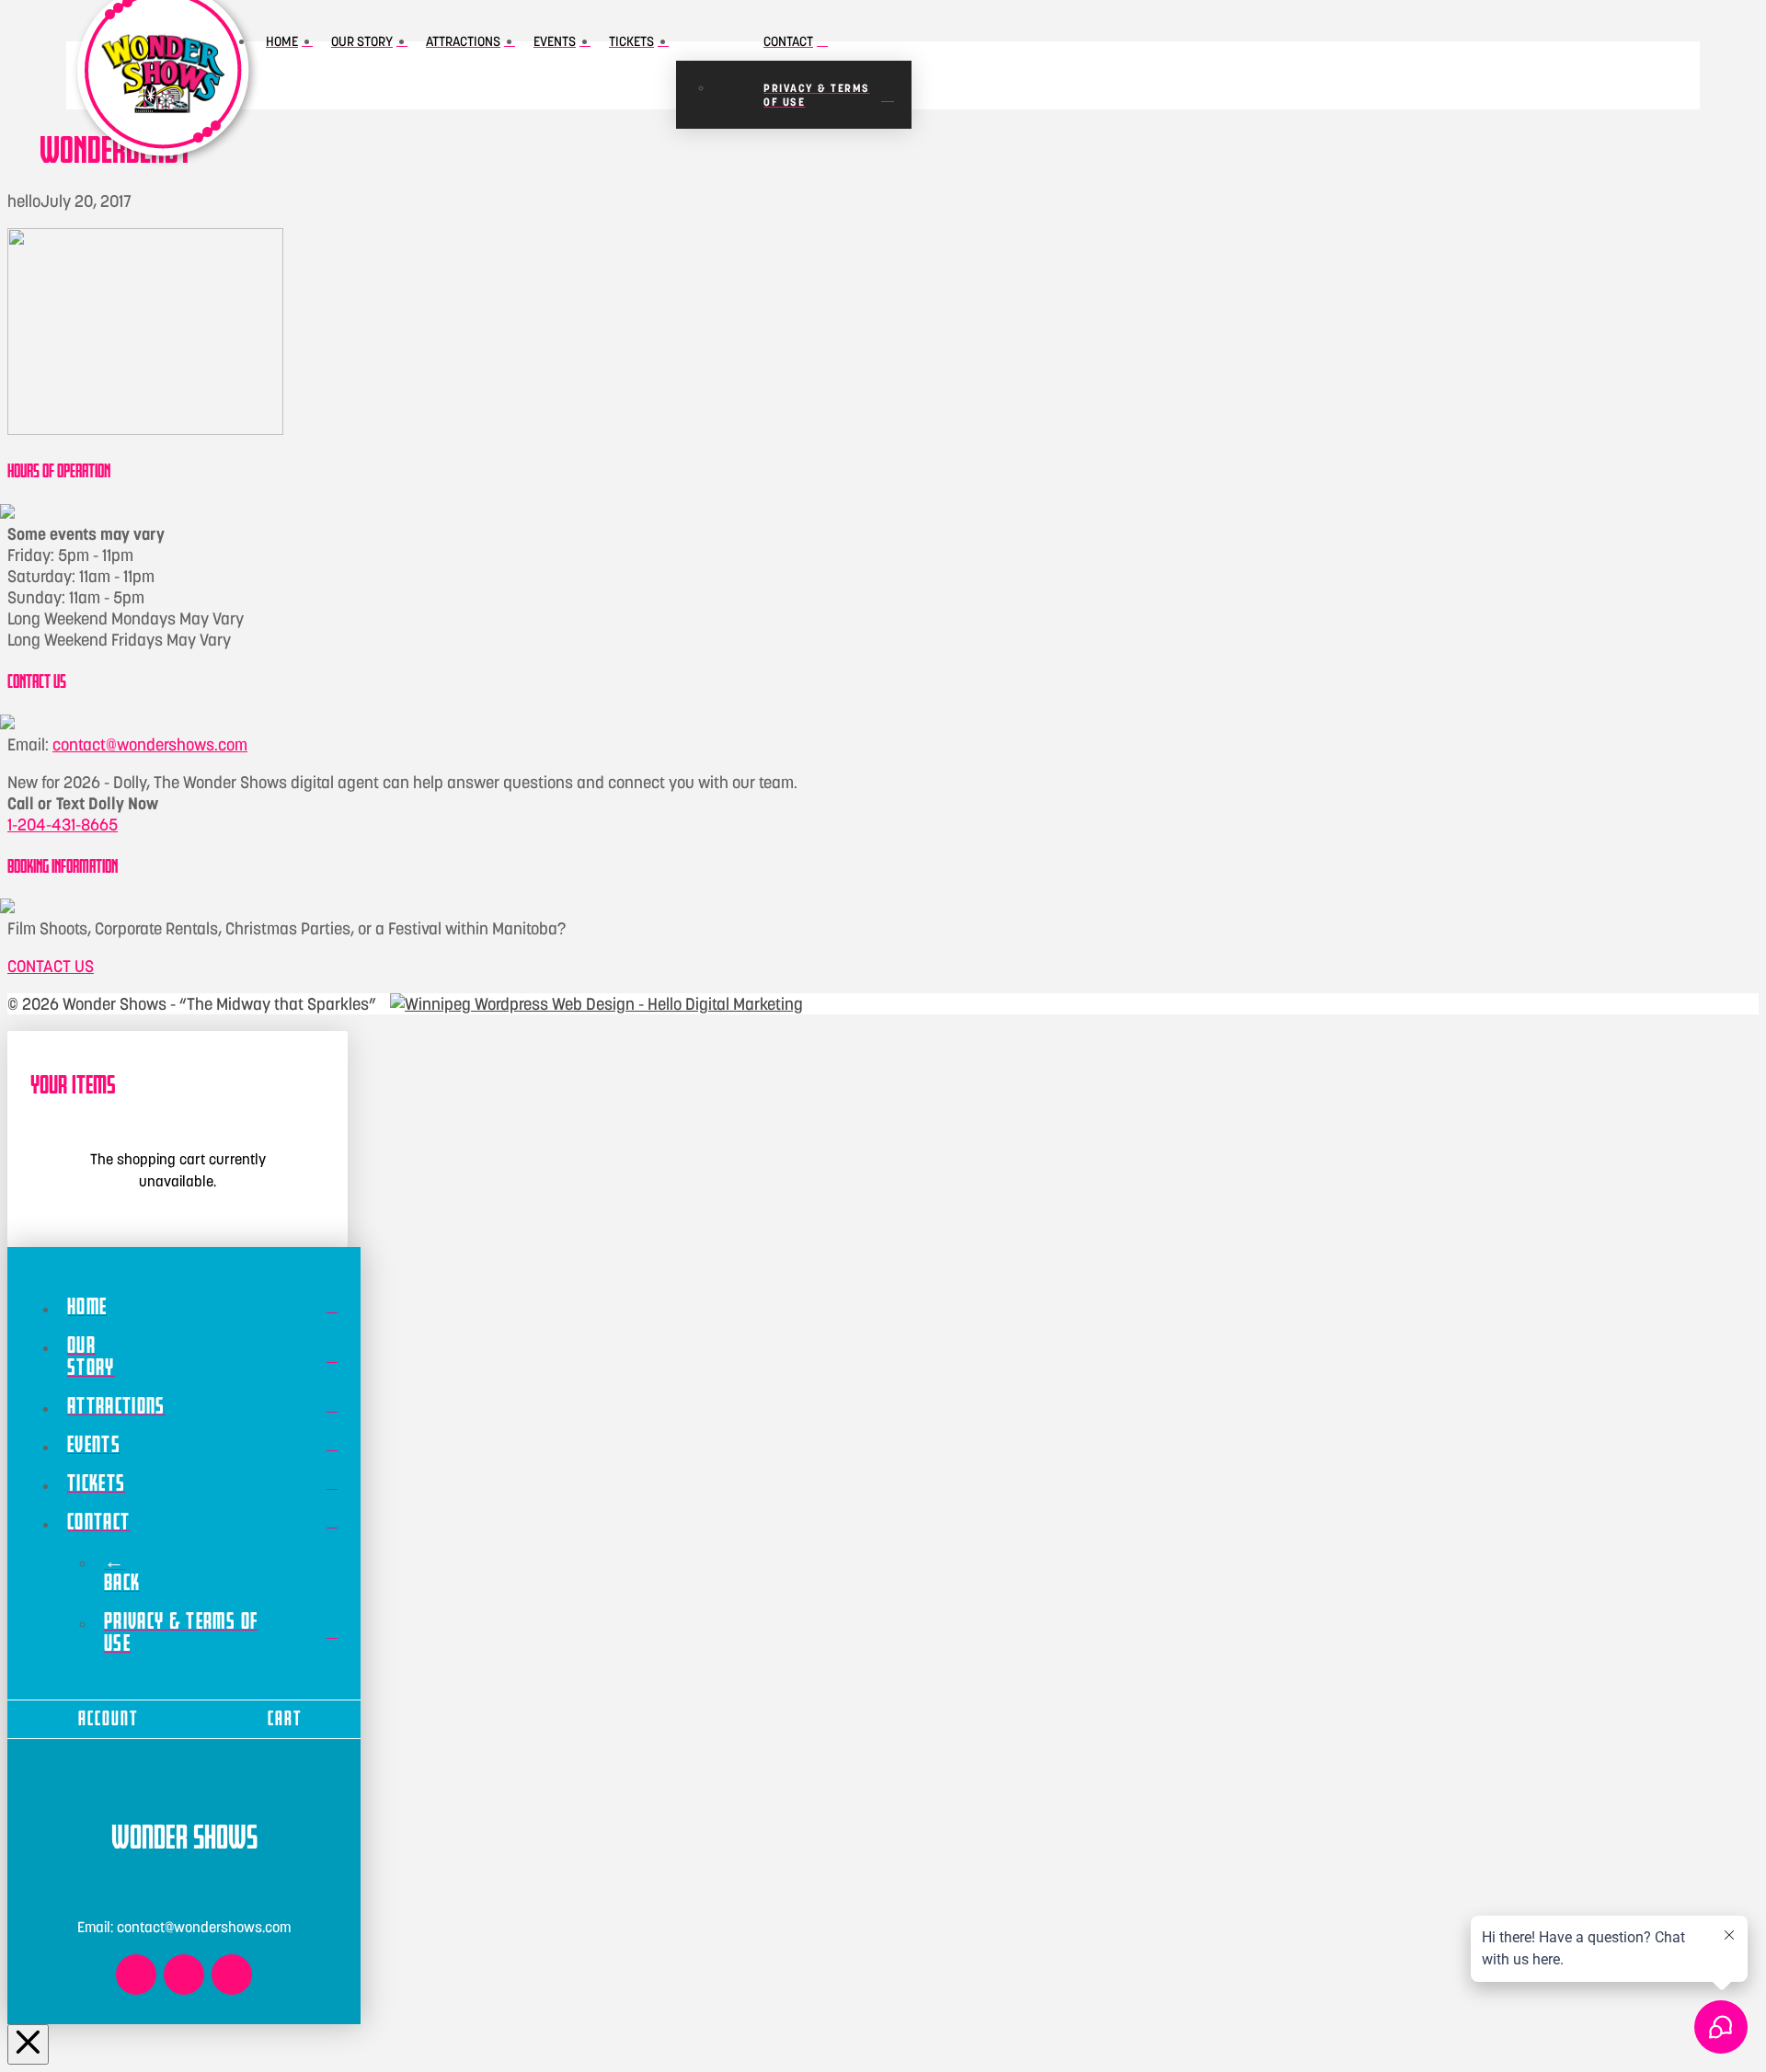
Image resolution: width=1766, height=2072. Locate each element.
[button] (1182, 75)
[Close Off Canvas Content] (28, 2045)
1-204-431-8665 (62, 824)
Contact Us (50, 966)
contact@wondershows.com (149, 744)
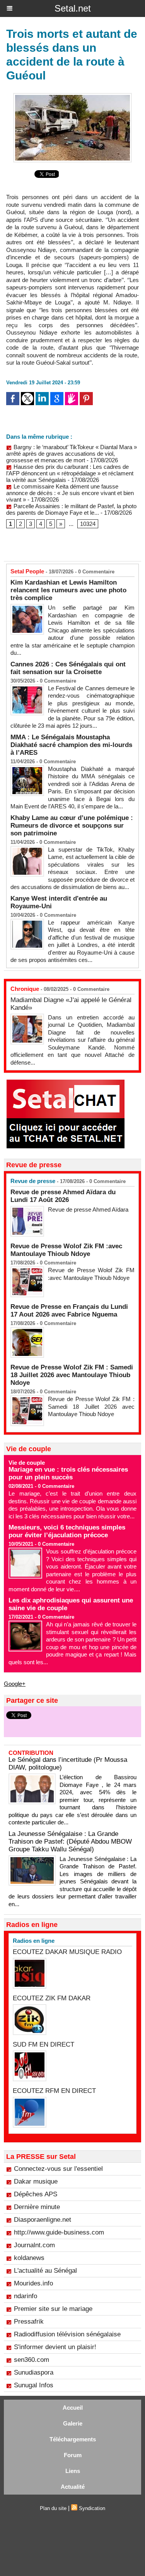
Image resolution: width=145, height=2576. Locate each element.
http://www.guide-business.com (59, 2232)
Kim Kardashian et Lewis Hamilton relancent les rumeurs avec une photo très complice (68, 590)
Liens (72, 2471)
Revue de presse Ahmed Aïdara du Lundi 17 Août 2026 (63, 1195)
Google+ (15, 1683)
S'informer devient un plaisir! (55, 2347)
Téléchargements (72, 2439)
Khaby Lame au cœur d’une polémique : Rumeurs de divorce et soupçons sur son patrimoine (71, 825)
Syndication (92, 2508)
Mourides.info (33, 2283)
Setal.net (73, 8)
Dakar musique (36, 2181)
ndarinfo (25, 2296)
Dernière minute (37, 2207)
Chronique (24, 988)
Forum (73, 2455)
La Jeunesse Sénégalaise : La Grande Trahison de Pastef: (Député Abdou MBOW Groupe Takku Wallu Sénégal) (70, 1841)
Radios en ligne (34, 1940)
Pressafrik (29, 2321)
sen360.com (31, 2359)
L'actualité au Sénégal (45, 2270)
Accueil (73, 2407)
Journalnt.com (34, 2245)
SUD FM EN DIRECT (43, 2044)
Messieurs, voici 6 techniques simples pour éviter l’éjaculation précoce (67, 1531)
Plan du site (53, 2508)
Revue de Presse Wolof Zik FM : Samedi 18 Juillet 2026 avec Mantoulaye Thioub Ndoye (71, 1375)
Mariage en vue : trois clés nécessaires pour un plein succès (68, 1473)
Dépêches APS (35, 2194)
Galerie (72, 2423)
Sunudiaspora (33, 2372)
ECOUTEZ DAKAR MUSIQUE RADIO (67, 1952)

:::

**What is required:** Where does the string "Locate" appear in the records above? Show every line that holds it.

**Finished task:**
Image resolution: width=1766, height=2072. Locate each element.
Image resolution: width=145, height=2576. Locate each element.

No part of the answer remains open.